The timing of Thom Tillis’ entry into the U. S. Senate race for the seat held by Kay Hagan was always interesting. Everybody knew he was going to run but thought he would wait until the end of session to make the leap. Nobody was quite sure why he made the decision to file at the end of May.
I figured he was trying to either corner some sort of GOP real estate or to keep potential rivals out. With the release of his June 30 FEC report, another reason pops out. Seems candidate Tillis was taking money from people who had business before Speaker Tillis.
Kirk Ross of The Carolina Mercury notes that Tillis received numerous contributions from business interests around the time the budget was being debated. A lot of the donations came from the usual suspects, including over $20,000 from principals in a telecom company in Concord.
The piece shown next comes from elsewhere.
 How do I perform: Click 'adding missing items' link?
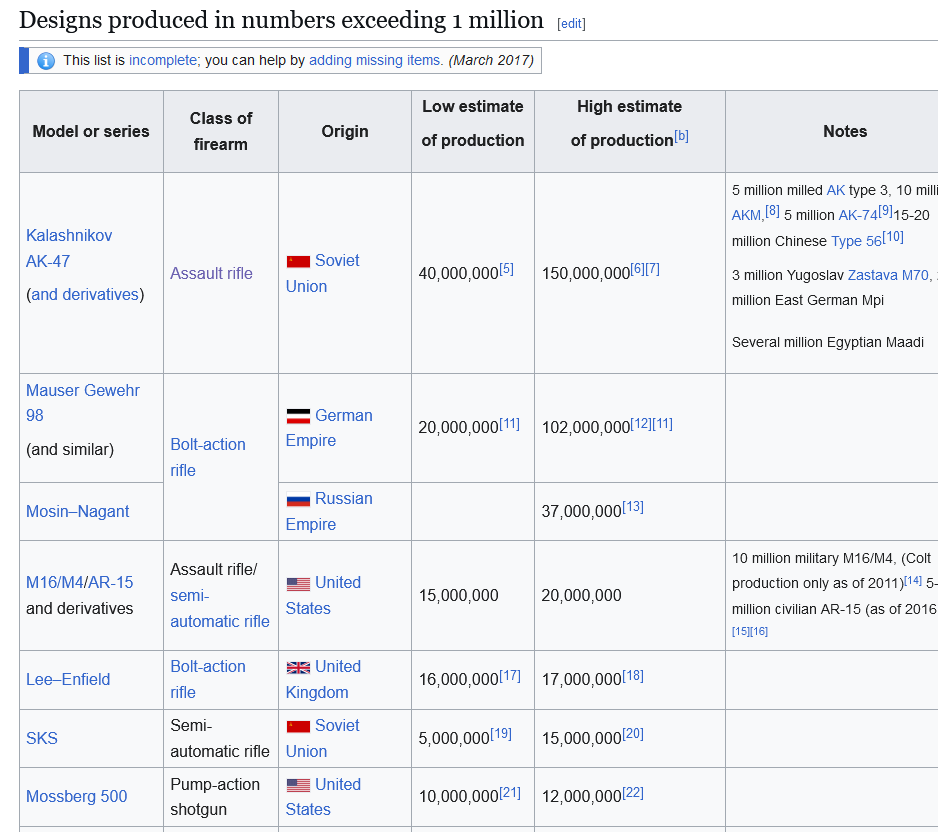pos(375,60)
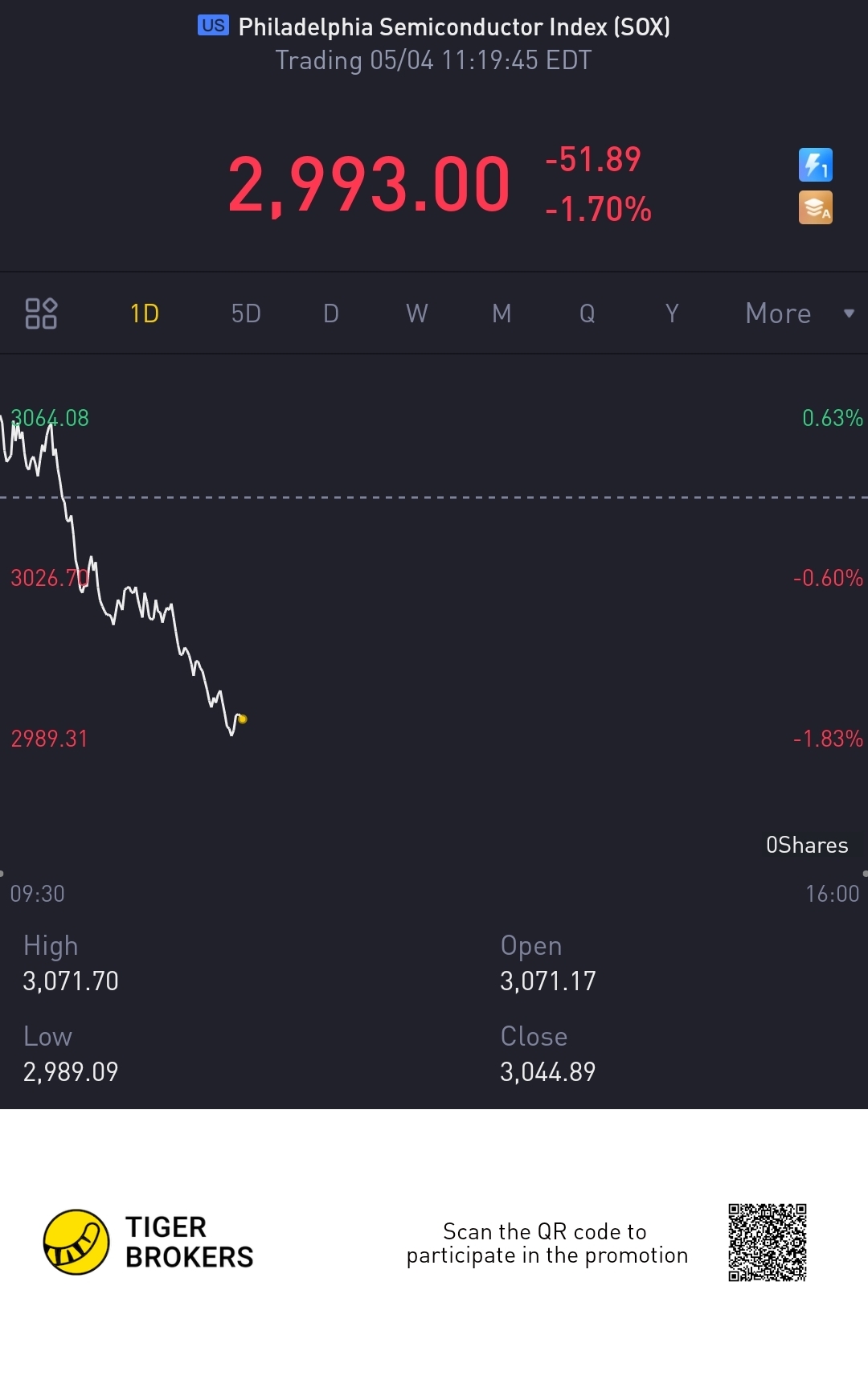Tap the TIGER BROKERS brand text

[189, 1242]
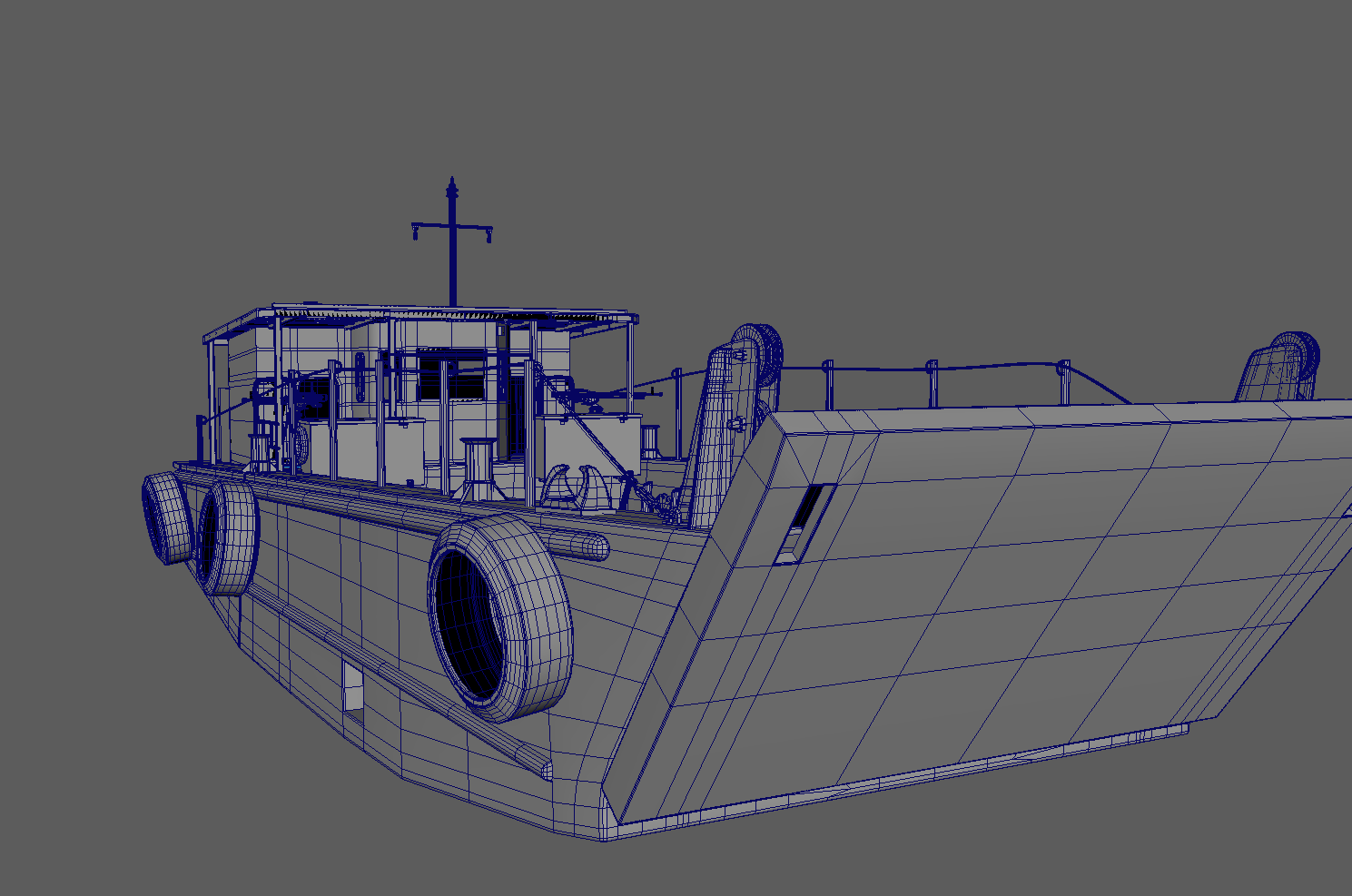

But Tillis also received money from legislators and even John Skvarla, Secretary of the Department of Environment and Natural Resources. All of these folks needed Tillis’ help in some way.
As Ross points out, North Carolina law forbids legislators from receiving campaign contributions during the legislative session to prevent the appearance of legislation for sale. However, the law does not apply to federal campaigns. It certainly looks like Tillis exploited that contradiction.
And it sure looks sleazy. Essentially, Tillis opened himself up to contributions at the same time the budget was being debated. He knew what he was doing and that he was most valuable to lobbyists and special interests at the time they were trying to get projects through the legislature.
It might have been good for his June report, but it makes him vulnerable to attacks from the Tea Party. They already don’t trust him and this makes him look even more like a corporate shill. As I’ve always said, the most effective attacks are those that confirm suspicions. And the right has always thought that Tillis was a tool of big business.